Integrated 3D-Printed Hollow Microneedle Array and Lateral Flow Immunoassay for Point-of-Care Wound Healing Monitoring

Chronic wound management requires continuous monitoring to assess healing and guide treatment. We developed a hollow microneedle array patch integrated with a lateral flow immunoassay strip to address the need for convenient, home-based diagnostics. This device extracts wound exudate directly from the wound matrix, overcoming the limitations of conventional swab sampling, which relies on surface exudate collection. The patch provides a minimally invasive, rapid solution to assess the wound healing phase. The immunoassay delivers a colorimetric signal visible to the naked eye, facilitating straightforward interpretation by clinicians within 10 min. In a clinical study involving 90 patients, matrix metalloproteinase 8 (MMP-8) was identified as a critical biomarker, achieving 80.3% sensitivity in detecting the proliferative phase. A specific lateral flow immunoassay for MMP-8 was developed with a detection limit of 0.7 ng/mL, lower than the threshold level for the proliferative healing phase (164.7 ng/mL). The hollow microneedle array patch was 3D-printed for cost-efficiency (less than <euro>0.10 per patch) with a height of 865 +/- 6 mu m, allowing for a painless, easy sampling. Mechanical tests confirmed the durability of the patch, while cytotoxicity assays demonstrated its biocompatibility.
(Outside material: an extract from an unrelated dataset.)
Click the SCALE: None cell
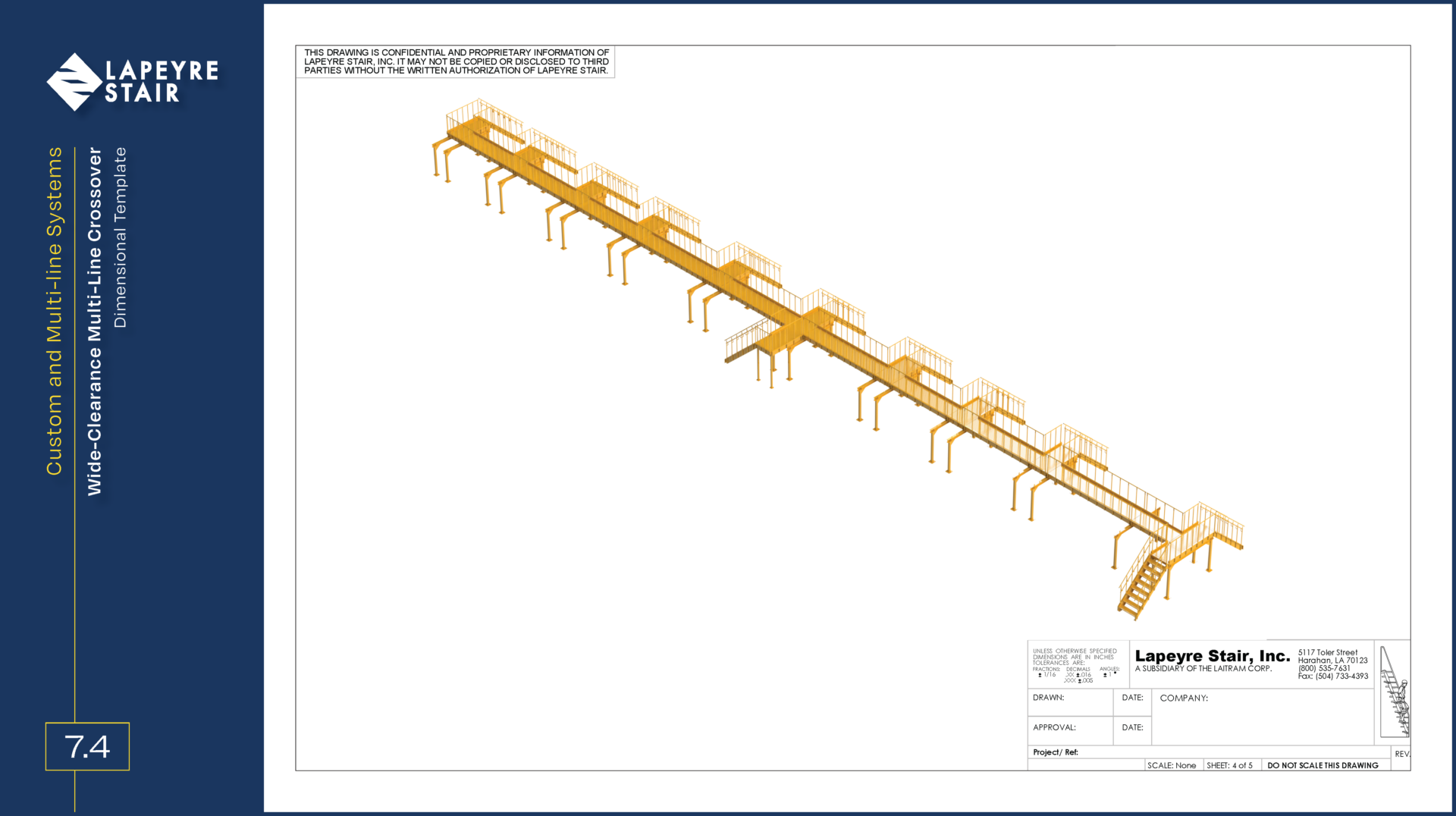The height and width of the screenshot is (816, 1456). pos(1172,765)
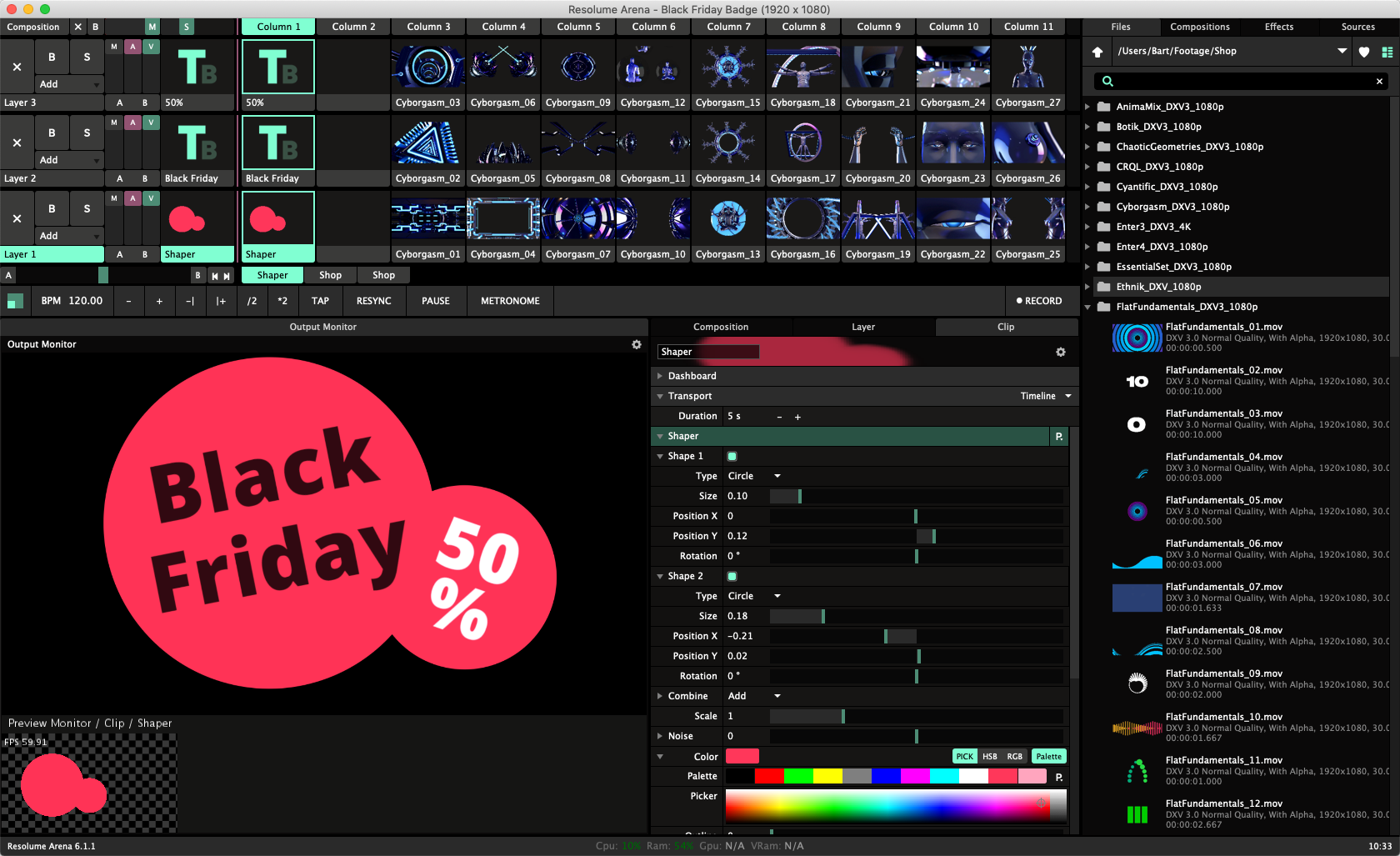The height and width of the screenshot is (856, 1400).
Task: Go up one folder with the arrow icon
Action: point(1098,52)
Prevalidation using an ex vivo skin model showed the patch could extract 61 +/- 6 mu L of exudate, with a 122% recovery rate for MMP-8 detection, highlighting its efficiency in biomarker extraction. This approach represents a significant advance in decentralized wound care, offering a low-cost, user-friendly tool for at-home monitoring of chronic wounds, potentially improving early intervention and reducing hospital visits.